To understand this, it's necessary to know how welfare currently works. Right now, states rely on a mix of federal and state funds to pay for social programs like welfare. Washington matches from 50 to 80 percent of a state's welfare funding based on a formula that takes into consideration the state's per capita income.
Poor states thus receive a greater percentage than affluent states; Alabama, for instance, gets about a 70 percent match of federal dollars. Out of the state's yearly cost for welfare benefits, which totals $100 million, Alabama pays $30 million and the federal government pays $70 million.
The system is set up so that the more a state spends, the more it gets from Washington. But states don't always spend more to get more. Alabama and other Southern states have never contributed much. Here, the payment for a woman and two children is $164 a month; of the 50 states, only Mississippi's $120 check is lower. New York's average payment is $577 a month.
Alabama's historical pattern of low spending on welfare is part of what concerns Forrister. Under House and Senate welfare reform, states would receive money based on 1994 spending levels and are required to maintain only 75 percent of current levels of contribution.
Having a set block-grant amount scares some. "If poverty rates or unemployment increase we don't have the flexibility of additional funding," Forrister says.

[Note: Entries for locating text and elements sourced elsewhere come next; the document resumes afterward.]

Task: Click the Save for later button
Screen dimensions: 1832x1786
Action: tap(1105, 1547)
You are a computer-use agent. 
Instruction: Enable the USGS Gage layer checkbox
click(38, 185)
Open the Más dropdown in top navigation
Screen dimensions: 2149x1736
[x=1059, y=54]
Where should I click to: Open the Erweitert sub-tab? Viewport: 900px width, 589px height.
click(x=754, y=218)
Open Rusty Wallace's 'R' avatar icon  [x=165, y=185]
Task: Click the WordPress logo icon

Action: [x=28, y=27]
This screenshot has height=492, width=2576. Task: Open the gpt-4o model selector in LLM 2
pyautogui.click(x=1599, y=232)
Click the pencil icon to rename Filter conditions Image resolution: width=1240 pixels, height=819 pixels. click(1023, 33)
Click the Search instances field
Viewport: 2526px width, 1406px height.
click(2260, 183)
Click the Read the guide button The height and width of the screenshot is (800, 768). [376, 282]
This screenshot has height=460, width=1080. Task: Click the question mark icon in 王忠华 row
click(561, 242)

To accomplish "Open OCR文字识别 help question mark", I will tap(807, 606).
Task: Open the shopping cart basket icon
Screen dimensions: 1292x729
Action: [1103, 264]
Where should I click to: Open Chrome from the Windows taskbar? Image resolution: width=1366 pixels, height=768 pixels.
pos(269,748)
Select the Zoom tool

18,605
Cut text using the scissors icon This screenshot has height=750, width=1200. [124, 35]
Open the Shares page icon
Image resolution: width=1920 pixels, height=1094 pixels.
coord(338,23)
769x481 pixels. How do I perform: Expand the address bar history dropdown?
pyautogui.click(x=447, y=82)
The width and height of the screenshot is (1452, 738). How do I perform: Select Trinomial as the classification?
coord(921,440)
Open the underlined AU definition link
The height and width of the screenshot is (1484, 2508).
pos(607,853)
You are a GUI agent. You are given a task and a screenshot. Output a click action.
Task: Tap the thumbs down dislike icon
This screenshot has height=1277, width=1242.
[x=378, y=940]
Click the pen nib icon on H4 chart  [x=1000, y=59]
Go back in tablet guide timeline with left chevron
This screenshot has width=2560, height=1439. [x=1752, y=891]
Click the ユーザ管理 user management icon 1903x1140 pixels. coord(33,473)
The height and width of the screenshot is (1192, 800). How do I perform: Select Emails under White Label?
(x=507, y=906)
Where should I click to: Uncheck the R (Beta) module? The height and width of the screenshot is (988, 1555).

But Alabama Republican leaders view managing welfare spending as an opportunity to overhaul a system in need of repair. "Our thrust is to not only save money but to help families and help people get out of this trap we're in," says state Rep. Jim Carns (R).
With block grants on the horizon, some say states don't realize the challenges of inheriting newfound flexibility. "There's been a lot of brave talk about how the states are going to be able to jump right in, but in fact I think it's going to be a pretty daunting job," says Donald Kettl, a senior fellow at the Brookings Institution in Washington.
Alabama's welfare bill, which is on hold until the federal government signs off on a budget deal, would end benefits after two years. Still under consideration: child-care provisions, job placement, health care, and ways to encourage marriage.
Providing those services are essential to moving people successfully off welfare, but they also come at a price. States like Wisconsin have spent more state money on job training and education to help wean people from public assistance - not less.
"We have less ability to find the dollars to do the additional services, and that's the piece that I'm not sure that Southern political leadership understands," Sanders says.
Alabama may have a few things in its favor, though. The welfare rolls - totaling 45,000 families - have dropped by several thousand since 1993 because of an improved economy and more state efforts to enforce child-support. And because the welfare payment is so low, it is almost too small to count. "Since we already give welfare recipients so little, it's clearly not how they're surviving," Sanders says.
Meanwhile, Alabama Arise will soon take its proposals to the Legislature. On the agenda: allowing recipients to keep Medicaid and transportation for 18 months after working and providing child care for the neediest.